*Supplied text*:
%%
ESSAYS


"Birth Days" or "Anniversary of Giving Birth"

Naoko Miyaji

 

 

Translated from Miyaji, N., Mother is Born, Fukuinkan Shoten Publishers 2016

 

It would be rare to find parents who don't celebrate their own children's birthdays. Birthdays are reminders of how happy we are that they were born and have grown into who they are now. We think about what we might cook, or which restaurant we would go to, and what gifts to get them, that we might get more excited about their birthdays than the   kids themselves.

 

However, if you think about it, though it is also pretty obvious from the word "birthday", the child's birth day is also the day that the mother gave birth. Every birthday marks an anniversary of the mother going through an extraordinary experience of giving birth.

 

In remembering the first time I gave birth, I shift the focus from my child to myself. A lot of feelings and sensations come back, like the warm hands of the midwife that comforted me by massaging my back, the fact that the fruit juice I drank in between contractions was really tasty, and that feeling of relief when I first heard the baby's cry.

 

My memories right before and after giving birth also come alive again. We thought that it would become hard to go out to restaurants right after giving birth, so we went out to dinner with my parents the day before the planned delivery date. That night, even though contractions hadn't started yet, I feel antsy and couldn't fall asleep, so I walked around the house aimlessly. I also remember the other women who became mother s the same day I did at the hospital the next day.

 

Beyond anything, I think about how I tolerated the excruciating pain. Only because you know that here is an end to the pain, and that there is a great thing waiting at the end of it all, can you get through it. While giving birth, the body produces huge abounds of oxytocin and other hormones, so apparently the subjective pain is much less than it would otherwise be. That must be why giving birth doesn't leave mothers with emotional trauma. Even with the hormones and chemicals produced by the body, the pain is horrendous. It scares me to imagine going through it without the body preparing itself with oxytocin and other hormones. Sometimes that makes me want to say, "Shouldn't the woman that gives birth be ore celebrated?"
%%
*Exercise 1*:
In the birth days essay, what did the writer find really tasty between contractions?
*Exercise 2*:
Resume the birth days essay at the point where it stops.
The entries below are unrelated to the essay and come from a different source.

*Information shown*:
%%
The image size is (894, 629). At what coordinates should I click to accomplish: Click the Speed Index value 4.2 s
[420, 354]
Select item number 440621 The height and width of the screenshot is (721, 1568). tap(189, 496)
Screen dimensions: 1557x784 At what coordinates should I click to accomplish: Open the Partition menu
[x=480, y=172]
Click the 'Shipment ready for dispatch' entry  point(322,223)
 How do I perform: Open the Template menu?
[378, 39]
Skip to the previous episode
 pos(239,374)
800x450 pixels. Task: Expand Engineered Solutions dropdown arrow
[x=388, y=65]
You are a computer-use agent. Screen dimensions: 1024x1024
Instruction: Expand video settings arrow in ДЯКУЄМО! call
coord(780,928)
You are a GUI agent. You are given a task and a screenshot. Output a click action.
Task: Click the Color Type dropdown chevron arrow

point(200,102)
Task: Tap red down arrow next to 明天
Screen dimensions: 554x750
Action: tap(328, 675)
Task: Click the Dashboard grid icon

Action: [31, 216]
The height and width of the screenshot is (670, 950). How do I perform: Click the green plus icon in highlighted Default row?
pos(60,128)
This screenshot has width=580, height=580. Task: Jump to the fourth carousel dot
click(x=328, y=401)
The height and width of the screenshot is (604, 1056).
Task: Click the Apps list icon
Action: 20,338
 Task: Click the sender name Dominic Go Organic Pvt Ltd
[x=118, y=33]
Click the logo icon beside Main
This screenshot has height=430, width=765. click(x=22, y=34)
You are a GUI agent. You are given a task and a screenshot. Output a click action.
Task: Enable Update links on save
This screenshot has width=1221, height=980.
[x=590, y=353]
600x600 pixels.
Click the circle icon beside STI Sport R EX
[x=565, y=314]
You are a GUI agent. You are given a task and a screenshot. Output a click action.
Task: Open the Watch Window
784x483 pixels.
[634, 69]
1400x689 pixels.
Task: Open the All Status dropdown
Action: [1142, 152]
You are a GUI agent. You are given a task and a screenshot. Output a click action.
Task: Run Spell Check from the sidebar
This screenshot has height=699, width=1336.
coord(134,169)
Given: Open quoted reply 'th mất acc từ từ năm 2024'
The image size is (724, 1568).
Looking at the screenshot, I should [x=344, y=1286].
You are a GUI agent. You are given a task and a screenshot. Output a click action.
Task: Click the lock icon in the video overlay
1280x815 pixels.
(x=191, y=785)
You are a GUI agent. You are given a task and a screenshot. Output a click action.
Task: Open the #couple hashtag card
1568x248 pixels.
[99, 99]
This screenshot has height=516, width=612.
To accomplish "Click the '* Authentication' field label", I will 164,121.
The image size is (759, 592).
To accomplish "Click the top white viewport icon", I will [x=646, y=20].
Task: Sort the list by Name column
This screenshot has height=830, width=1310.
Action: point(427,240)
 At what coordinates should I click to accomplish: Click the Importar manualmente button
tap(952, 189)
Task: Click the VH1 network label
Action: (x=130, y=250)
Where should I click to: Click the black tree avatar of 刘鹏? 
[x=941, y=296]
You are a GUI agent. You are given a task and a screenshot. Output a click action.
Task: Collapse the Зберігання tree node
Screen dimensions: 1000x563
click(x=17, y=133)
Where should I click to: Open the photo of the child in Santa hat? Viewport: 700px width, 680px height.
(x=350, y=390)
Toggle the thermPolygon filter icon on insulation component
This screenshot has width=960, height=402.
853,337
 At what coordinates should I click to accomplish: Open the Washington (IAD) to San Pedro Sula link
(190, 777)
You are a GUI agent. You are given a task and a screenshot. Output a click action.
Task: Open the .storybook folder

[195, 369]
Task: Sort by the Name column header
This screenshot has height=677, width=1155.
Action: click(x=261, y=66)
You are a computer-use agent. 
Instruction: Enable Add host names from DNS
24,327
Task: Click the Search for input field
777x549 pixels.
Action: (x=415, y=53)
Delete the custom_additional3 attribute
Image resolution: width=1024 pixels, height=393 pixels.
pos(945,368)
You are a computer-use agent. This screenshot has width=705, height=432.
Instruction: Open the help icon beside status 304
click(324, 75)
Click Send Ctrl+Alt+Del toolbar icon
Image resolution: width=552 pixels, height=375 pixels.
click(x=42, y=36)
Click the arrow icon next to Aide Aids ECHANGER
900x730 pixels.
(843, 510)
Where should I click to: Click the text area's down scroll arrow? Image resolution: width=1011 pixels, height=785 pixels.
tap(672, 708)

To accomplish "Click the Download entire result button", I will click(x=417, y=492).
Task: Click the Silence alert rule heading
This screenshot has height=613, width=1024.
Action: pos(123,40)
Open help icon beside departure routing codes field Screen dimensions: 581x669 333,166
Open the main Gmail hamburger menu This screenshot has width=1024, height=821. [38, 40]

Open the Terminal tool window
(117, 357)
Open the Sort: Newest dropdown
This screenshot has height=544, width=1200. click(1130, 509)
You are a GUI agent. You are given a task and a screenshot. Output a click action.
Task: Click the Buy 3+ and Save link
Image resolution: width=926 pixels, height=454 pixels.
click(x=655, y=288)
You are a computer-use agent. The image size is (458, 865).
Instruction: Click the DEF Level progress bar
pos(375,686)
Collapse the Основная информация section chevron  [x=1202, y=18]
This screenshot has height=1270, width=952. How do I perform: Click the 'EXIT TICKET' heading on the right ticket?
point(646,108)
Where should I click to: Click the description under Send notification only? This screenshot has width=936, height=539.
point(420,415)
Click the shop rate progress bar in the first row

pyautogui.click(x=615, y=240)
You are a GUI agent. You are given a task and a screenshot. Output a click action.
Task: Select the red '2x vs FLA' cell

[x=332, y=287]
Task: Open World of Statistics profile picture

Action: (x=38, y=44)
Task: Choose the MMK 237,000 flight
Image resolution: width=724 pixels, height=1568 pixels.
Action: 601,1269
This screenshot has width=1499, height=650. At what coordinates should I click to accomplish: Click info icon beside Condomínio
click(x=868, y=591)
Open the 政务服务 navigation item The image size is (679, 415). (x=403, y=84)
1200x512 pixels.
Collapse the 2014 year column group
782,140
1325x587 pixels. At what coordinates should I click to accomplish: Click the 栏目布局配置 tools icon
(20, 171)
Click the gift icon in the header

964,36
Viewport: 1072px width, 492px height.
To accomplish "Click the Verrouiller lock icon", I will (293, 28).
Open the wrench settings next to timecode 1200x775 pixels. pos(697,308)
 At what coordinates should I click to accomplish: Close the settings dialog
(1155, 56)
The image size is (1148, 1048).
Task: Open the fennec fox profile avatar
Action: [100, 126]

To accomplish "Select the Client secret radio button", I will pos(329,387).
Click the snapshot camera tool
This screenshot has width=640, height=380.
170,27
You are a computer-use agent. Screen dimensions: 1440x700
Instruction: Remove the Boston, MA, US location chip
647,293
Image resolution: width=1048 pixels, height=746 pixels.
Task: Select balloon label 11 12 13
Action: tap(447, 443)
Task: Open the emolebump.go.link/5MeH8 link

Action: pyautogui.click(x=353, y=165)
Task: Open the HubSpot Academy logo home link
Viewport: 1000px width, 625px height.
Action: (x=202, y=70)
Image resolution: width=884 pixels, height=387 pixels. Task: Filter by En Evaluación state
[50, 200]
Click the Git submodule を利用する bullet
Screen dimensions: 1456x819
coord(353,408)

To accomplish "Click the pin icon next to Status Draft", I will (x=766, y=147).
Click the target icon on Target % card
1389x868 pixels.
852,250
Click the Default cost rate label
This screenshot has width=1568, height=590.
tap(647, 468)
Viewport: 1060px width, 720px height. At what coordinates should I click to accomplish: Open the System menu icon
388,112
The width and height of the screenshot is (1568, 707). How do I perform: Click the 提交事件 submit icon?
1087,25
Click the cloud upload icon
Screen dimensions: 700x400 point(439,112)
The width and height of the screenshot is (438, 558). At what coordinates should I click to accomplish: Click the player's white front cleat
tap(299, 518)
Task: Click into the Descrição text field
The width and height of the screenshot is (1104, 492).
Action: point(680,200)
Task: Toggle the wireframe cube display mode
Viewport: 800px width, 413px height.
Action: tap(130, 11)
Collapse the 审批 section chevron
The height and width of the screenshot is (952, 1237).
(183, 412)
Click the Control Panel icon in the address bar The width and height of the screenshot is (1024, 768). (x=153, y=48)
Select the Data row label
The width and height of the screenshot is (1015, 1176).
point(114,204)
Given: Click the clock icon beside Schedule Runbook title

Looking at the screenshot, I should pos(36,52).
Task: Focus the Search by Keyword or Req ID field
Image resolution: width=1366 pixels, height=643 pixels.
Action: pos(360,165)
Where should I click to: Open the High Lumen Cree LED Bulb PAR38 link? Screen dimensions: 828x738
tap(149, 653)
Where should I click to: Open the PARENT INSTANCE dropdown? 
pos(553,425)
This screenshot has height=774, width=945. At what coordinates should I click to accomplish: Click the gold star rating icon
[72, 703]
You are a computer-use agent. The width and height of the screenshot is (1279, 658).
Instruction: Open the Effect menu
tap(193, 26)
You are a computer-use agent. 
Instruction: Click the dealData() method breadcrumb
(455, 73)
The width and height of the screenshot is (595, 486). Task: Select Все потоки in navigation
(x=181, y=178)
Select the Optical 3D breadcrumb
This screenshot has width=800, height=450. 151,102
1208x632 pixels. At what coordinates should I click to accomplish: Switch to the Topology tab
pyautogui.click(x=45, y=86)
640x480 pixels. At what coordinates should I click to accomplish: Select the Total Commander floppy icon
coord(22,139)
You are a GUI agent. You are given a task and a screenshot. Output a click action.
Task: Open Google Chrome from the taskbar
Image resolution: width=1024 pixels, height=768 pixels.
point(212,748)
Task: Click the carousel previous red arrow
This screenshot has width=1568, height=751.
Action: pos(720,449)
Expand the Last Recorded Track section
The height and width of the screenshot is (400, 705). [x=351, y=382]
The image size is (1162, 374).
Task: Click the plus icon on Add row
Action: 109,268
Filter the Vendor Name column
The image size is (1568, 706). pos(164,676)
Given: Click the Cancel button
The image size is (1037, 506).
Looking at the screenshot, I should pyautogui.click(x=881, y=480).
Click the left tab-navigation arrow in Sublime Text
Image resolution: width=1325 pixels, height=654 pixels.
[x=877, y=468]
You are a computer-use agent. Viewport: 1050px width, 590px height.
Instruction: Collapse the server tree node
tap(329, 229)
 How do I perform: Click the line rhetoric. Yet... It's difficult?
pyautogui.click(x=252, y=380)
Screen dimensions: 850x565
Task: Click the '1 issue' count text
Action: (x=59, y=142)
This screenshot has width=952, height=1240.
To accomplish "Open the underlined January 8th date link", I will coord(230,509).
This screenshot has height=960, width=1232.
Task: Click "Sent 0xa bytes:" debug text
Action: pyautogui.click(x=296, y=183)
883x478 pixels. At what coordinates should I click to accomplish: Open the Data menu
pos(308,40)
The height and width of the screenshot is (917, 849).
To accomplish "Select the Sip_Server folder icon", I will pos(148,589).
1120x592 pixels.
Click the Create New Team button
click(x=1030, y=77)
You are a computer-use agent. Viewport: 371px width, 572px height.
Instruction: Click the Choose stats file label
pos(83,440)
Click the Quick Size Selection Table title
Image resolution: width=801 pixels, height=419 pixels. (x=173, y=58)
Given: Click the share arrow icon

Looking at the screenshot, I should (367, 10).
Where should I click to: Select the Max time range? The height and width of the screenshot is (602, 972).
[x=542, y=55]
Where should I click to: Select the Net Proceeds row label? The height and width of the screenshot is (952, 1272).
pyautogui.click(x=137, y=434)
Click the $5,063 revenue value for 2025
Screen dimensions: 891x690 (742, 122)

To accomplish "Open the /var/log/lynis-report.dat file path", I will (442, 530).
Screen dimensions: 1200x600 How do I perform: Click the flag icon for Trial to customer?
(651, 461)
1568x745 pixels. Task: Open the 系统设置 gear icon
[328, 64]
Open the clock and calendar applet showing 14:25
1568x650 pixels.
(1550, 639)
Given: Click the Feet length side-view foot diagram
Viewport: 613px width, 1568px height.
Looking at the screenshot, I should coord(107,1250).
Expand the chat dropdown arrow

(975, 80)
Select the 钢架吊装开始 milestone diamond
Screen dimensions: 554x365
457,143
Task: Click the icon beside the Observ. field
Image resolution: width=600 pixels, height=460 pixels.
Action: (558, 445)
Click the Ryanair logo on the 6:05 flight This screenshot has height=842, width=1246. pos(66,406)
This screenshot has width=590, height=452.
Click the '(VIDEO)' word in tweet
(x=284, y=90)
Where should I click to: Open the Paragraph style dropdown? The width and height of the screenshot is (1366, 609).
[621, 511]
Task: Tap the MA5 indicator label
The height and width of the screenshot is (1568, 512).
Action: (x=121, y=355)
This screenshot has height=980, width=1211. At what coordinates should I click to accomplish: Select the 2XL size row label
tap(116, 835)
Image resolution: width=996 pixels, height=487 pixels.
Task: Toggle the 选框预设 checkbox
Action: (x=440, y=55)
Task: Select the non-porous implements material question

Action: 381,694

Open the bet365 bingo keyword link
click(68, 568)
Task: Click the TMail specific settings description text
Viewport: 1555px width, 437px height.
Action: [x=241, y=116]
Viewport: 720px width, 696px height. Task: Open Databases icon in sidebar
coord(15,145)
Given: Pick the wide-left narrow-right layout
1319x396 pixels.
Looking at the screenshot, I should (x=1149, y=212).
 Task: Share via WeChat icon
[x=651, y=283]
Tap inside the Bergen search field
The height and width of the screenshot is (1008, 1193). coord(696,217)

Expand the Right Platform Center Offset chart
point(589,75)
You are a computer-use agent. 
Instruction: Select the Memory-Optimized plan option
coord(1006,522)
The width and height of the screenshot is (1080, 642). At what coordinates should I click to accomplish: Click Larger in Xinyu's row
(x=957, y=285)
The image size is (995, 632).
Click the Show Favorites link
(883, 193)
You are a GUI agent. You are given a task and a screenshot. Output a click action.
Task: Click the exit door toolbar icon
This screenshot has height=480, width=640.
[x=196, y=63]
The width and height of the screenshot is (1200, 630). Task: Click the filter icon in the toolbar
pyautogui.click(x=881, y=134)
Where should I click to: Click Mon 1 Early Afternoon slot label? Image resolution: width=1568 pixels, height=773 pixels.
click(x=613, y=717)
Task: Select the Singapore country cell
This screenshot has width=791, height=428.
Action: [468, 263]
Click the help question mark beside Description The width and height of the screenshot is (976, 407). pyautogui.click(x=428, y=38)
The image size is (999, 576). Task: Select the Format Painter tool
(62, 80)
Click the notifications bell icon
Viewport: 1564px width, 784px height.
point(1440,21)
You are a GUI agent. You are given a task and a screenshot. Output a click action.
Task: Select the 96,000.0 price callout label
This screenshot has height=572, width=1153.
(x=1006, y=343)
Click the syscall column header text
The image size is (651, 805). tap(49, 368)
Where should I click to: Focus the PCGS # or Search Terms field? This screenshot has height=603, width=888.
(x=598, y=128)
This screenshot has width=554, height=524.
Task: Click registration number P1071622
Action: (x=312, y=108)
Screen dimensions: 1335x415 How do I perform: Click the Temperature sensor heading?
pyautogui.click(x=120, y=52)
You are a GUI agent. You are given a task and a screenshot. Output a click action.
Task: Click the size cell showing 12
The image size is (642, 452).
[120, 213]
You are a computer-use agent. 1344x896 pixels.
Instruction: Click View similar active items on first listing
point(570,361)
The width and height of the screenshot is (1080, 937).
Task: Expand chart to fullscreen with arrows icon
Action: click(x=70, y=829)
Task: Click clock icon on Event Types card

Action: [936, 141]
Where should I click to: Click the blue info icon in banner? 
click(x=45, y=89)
%%
*Exercise response 1*:
The fruit juice the writer drank between contractions.

*Exercise response 2*:
 

Some people say, "You shouldn't tell your children that giving birth was painful because they might feel responsible and upset." Some men also become uncomfortable upon hearing women talk about the pain of giving birth. Maybe in order to protect men from thinking about the fact that people are born through a gory process like childbirth, Virgin Mary became pregnant and gave birth as a virgin. The paintings jump from Virgin Mary's annunciation to suddenly holding the babying her arms. Didn't that completely skip something very important?

 

Even now, maternal death rate during childbirth is 5 to 6 in 100,000 births in Japan. It is now a very low rate, but giving birth was a very dangerous procedure in the past. In other parts of the world, there are still many women who die from childbirth. The World Health Organization gives the statistic that the world's average fro death from child brith is about 220 for every 100,000 births. In Afghanistan, the number is 1,400 deaths per 100,000 births. That would make is one out of 71 women.

 

Let's take a moment to celebrate all mothers for having gone through childbirth and delivering new life into the world. Let's be grateful for our opportunity to meet our children and see them grow. I want to appreciate every single person that works hard to ensure a safe delivery for women every day. Most of all, I pray for all of the pregnant women around the world, in the hope that they won't exchange their own life for the new life.